Print the lines in the listing below that fall between the line with "Click the United Kingdom flag icon" and the line with "Click the Prism", those two lines included, exactly as they stand and with nothing else.

___ RECORDS TO USE ___

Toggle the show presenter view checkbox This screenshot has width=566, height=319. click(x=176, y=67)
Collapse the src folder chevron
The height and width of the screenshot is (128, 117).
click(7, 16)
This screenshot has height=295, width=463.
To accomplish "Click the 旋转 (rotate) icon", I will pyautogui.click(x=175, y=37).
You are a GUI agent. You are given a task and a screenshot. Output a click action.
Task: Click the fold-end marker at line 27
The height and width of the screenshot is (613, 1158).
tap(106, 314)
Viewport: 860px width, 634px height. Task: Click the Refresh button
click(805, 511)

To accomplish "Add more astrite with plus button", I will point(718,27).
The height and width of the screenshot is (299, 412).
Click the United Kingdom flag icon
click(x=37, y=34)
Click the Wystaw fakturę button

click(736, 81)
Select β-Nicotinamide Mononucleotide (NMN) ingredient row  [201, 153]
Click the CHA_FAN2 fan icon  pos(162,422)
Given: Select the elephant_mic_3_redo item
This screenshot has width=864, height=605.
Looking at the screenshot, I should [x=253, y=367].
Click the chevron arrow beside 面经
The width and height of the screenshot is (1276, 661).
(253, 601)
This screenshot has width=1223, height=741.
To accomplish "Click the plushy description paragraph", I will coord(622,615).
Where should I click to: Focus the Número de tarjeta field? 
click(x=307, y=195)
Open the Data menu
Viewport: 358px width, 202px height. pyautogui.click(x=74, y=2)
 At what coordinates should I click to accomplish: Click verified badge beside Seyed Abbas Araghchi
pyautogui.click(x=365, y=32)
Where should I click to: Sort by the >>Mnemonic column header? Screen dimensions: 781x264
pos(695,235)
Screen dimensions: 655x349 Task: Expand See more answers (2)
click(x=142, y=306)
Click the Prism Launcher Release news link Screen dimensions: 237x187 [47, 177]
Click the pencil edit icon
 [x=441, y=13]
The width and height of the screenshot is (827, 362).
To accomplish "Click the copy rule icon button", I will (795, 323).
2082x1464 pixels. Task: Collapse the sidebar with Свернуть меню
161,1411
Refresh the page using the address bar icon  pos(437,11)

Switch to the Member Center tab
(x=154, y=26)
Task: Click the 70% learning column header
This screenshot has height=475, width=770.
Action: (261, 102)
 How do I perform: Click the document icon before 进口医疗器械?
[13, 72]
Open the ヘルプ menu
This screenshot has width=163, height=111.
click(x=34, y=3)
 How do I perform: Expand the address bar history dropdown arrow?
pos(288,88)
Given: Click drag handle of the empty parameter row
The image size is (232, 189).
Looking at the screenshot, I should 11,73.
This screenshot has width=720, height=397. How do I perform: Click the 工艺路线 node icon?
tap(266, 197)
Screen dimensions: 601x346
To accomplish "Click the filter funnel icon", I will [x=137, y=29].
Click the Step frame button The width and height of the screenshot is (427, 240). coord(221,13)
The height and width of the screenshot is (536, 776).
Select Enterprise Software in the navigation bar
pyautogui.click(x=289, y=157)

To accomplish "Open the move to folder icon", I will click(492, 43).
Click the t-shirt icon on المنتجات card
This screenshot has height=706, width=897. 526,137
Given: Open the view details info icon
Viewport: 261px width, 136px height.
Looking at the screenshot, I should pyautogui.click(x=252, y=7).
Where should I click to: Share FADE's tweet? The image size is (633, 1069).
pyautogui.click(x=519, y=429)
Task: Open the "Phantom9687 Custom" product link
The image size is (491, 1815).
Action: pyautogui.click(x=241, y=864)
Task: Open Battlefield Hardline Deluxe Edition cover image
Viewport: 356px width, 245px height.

___

*EXERCISE SOLUTION:*
Click the United Kingdom flag icon
click(x=37, y=34)
Click the Wystaw fakturę button

click(736, 81)
Select β-Nicotinamide Mononucleotide (NMN) ingredient row  [201, 153]
Click the CHA_FAN2 fan icon  pos(162,422)
Given: Select the elephant_mic_3_redo item
This screenshot has width=864, height=605.
Looking at the screenshot, I should [x=253, y=367].
Click the chevron arrow beside 面经
The width and height of the screenshot is (1276, 661).
(253, 601)
This screenshot has width=1223, height=741.
To accomplish "Click the plushy description paragraph", I will coord(622,615).
Where should I click to: Focus the Número de tarjeta field? 
click(x=307, y=195)
Open the Data menu
Viewport: 358px width, 202px height. pyautogui.click(x=74, y=2)
 At what coordinates should I click to accomplish: Click verified badge beside Seyed Abbas Araghchi
pyautogui.click(x=365, y=32)
Where should I click to: Sort by the >>Mnemonic column header? Screen dimensions: 781x264
pos(695,235)
Screen dimensions: 655x349 Task: Expand See more answers (2)
click(x=142, y=306)
Click the Prism Launcher Release news link Screen dimensions: 237x187 [47, 177]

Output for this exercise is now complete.